Joan told me afterwards, in a tone of great amusement, that “Mother Ada finished her beads very slowly, and then said she would go after you. But she stopped to look at Sister Annot’s work, and at once discovered that if left in that state it would suffer damage before she came back. So she sat down and wrought at that for above an hour. Then she was just going again, but she found that an end of the fringe was coming off my robe, and she fetched needle and thread of silk, and sewed it on. The third time she was just going, when she saw the fire wanted wood. So she kept just going all day till about half an hour before vespers, and then at last she contrived to go.”
Note 1. I may here ask pardon for an anachronism in having brought Wycliffe forward as a Reformer some years before he really began to be so. The state of men’s minds in general was as I have described it; the uneasy stir of coming reformation was in the air; the pamphlet which is so often (but wrongly) attributed to Wycliffe, The Last Age of the Church, had been written some fifteen years before this time: but Wycliffe himself, though then a political reformer, did not come forward as a religious reformer until about six years later.
Note 2. Psalm 138 verse 2, Vulgate.
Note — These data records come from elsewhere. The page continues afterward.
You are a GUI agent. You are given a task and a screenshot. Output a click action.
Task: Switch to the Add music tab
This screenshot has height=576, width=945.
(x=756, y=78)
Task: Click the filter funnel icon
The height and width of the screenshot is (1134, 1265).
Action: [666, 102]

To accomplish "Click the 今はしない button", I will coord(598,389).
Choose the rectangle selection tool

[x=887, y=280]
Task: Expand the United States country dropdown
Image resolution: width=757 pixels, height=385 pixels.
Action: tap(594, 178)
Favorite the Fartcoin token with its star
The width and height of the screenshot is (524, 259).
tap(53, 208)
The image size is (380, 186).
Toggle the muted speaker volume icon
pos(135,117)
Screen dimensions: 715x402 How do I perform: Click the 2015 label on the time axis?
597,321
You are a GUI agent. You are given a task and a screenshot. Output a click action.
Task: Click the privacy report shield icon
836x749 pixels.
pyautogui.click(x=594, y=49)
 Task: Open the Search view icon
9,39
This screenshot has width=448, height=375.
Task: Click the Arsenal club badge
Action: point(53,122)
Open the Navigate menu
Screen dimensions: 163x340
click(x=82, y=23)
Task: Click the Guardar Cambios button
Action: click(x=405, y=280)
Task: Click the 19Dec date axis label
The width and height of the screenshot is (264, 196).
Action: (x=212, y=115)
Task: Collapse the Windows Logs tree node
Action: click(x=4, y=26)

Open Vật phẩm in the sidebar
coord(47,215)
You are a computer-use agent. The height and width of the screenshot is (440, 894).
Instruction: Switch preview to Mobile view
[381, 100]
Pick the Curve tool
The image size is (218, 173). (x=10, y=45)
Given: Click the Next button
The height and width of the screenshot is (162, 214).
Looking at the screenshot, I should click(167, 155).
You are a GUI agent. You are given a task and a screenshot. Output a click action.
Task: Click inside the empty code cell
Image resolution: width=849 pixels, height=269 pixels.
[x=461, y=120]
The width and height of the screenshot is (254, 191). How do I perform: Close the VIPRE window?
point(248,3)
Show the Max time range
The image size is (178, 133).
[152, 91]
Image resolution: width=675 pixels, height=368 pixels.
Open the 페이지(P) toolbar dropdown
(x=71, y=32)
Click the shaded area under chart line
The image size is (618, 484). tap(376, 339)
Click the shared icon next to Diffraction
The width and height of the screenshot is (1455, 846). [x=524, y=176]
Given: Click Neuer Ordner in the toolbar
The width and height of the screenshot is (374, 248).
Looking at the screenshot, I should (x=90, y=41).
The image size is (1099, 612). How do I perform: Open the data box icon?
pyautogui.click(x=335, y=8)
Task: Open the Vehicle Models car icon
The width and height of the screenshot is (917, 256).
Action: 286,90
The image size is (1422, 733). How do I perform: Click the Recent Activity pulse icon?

The Authorised Version correctly follows the Hebrew—“Thou hast magnified Thy Word above all Thy Name.”
Part 3—- Chapter 5.
Waiting.
“If we could push ajar the gates of life,
And stand within, and all God’s workings see,
We could interpret all this doubt and strife,
And for each mystery could find a key.
“But not to-day. Then be content, poor heart!
God’s plans, like lilies pure and white, unfold:
We must not tear the close-shut leaves apart;
Time will reveal the calyxes of gold.
“And if through patient toil we reach the land
Where tired feet with sandals loose may rest,
When we shall clearly see and understand,
I think that we shall say - ‘God knew the best.’”
When we came out from the chapel after vespers, my Lady commanded Sister Gaillarde to follow her. The rest of us went, of course, to the work-room, where Sister Gaillarde joined us in about half an hour. I saw that she looked as though she had heard something that greatly amused her, but we could know nothing till we reached the recreation-room.